Extracted text:
[BEGIN]

# Problem statement

Let $X \in \{0,1\}$ be a random variable, that satisfies $$prob(X=1) = p = \frac {exp(a^{T}x+b)}{1+exp(a^{T}x+b)} $$  where $x \in \mathbb{R}^n$ is a vector of variables that affect the probability, and $a$ and $b$ are known parameters. We can think of $X = 1$ as the event that a consumer buys a product, and $x$ as a vector of variables that affect the probability, e.g., advertising effort, retail price, discounted price, packaging expense, and other factors. 
The variable $x$, which we are to optimize over, is subject to a set of linear constraints, $Fx \preceq g$.

Formulate the following problems as convex optimization problems.


1)  _Maximizing buying probability_ The goal is to choose $x$ to maximize $p$.

2)  _Maximizing expected profit._ Let $c^T x+d$ be the profit derived from selling the product, which we assume is positive for all feasible x. The goal is to maximize the expected profit, which is $p\cdot(c^T x + d)$.  


In [1]:
import numpy as np

import matplotlib.pyplot as plt
import scipy.stats as sps
%matplotlib inline

In [76]:
def f_a(x, a=a, b=b):
    return -a.T * x - b
    
def f_b(x, a= a, b= b,c=c, d=d):
    return -(c.T*x + d) * np.exp(a.T*x + b) / (1. + np.exp(a.T*x + b))

Because the optimization methods work for minimizing function f, in our task we minimize -f, which is the same as maximizing f. 

a) Gradient here is constant, $p' = -a$

b) Gradient: $$p' = -a + \frac {e^{a^Tx + b}}{1 + e^{a^Tx + b}} - \frac {c}{c^Tx + d}$$

In [117]:
def grad_a(x, a=a, **kwargs):
    return -a
def grad_b(x, a=a, b=b, c=c, d=d, **kwargs):
    nom = np.exp(a.T*x + b)[0, 0]
    denom = 1 + nom
    
    if c.T*x + d <= 0:
        raise Exception('grad_b error: Divided by zero')
    return -a + nom*a/denom - c/(c.T*x + d)

a) Hesse matrix is zero, as derivative is constant.

b) Hesse matrix: $$ \frac{cc^T}{(c^Tx + d)^2}  + \frac {e^{a^Tx + b}}{(1+e^{a^Tx + b})^2}aa^T$$

In [79]:
def hesse_a(x, **kwargs):
    return 0
def hesse_b(x, a=a, b=b, c=c, d=d, **kwargs):
    nom = np.exp(a.T*x + b)[0,0]
    
    
    if c.T*x + d <= 0:
        raise Exception('grad_b error: Divided by zero')

    return c*c.T/(c.T*x+d)**2 + nom/(nom+1)**2*a*a.T

In [80]:
def grad_descent(grad, start_x, F= None, g= None, stop_precision=0.0001, epsilon=0.001, **kwargs):
    work_x = start_x
    prev_x = 0
    prev_precision = 1
    iterat = 0
    for i in range(10000):
        eps = epsilon
        iterat += 1
        prev_x = work_x
        
        if (F is not None) and (g is not None):
            it = 1
            while np.count_nonzero(g - F*(work_x - eps*grad(prev_x,**kwargs)) <= 0) > 0: #projectioin
                it += 1
                eps = 0.6 * eps
                if(it > 100000):
                    return work_x
        
        work_x = work_x - eps * grad(prev_x,**kwargs)

[END]

Collected material:
[BEGIN]

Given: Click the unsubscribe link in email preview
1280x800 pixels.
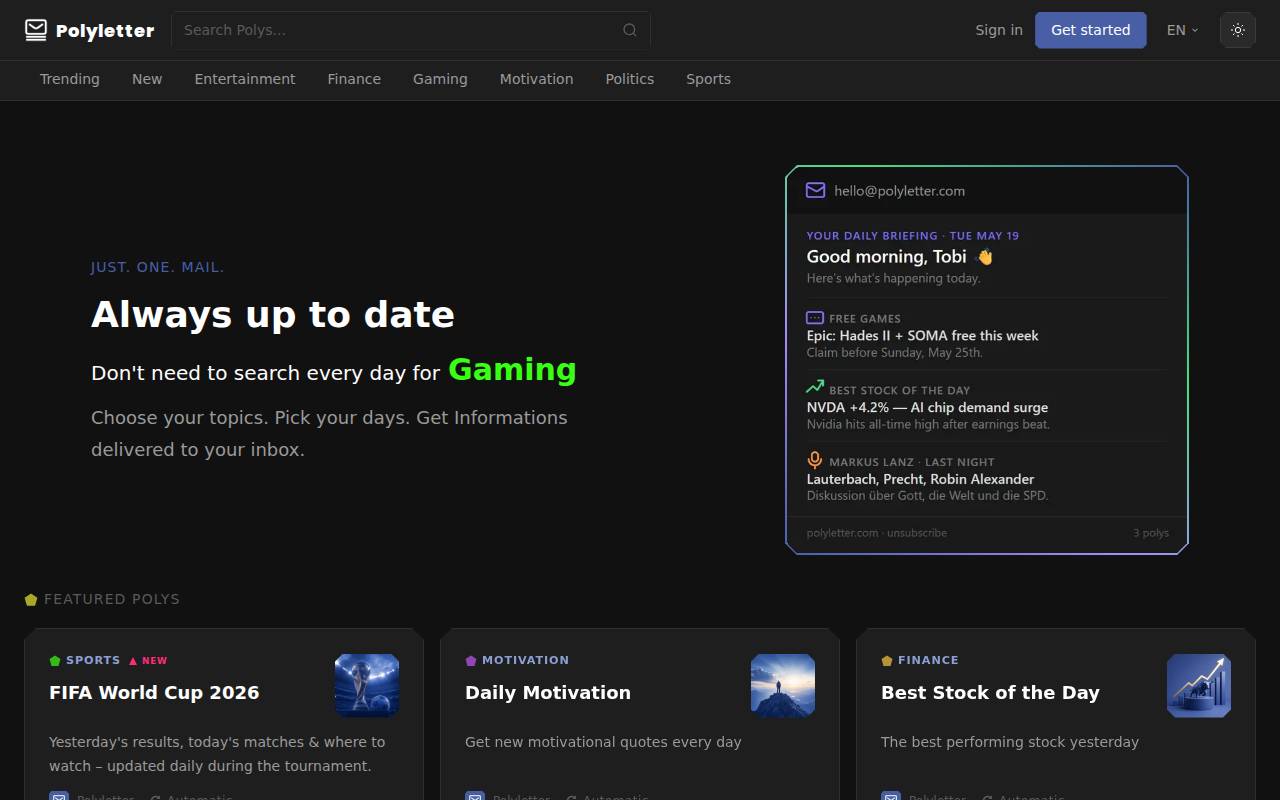Looking at the screenshot, I should point(917,533).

[END]

What is required:
Resume the extracted text on maximizing buying probability and expected profit, picking up right after its final line of code. The listing is unrelated material that stands on its own.

Written answer:
        prev_precision = np.max(np.absolute(prev_x - work_x))

        if prev_precision < stop_precision:
            break
    return work_x

In [118]:
def barrier_method(start_x,
                   start_t,
                   F, g,
                   grad_func,
                   hesse_func=None, 
                   optimization_method=grad_descent,
                   mu= 1.05, 
                   eps = (10.0)**(-3),
                   iterations_limit = 1000,
                   **kwargs):
    """
    Barrier method for minimizing f subject to Fx < g
    Instead of minimizing f we will minimize 
    h_t = t * f + penalty_function,
    where penalty_function is 
    - sum (from 1 to m) ln(g_i - f_i * x)
    f_i - i-th row of matrix F, g_i - i-th value in g,
    t - positive number
    start_t is passed to input, later the number is changed 
    
    Parameters:
    start_x - np.matrix with shape (n, 1)
    start_t - float
    F - np.matrix with shape (m, n)
    g - np.matrix with shape (m, 1)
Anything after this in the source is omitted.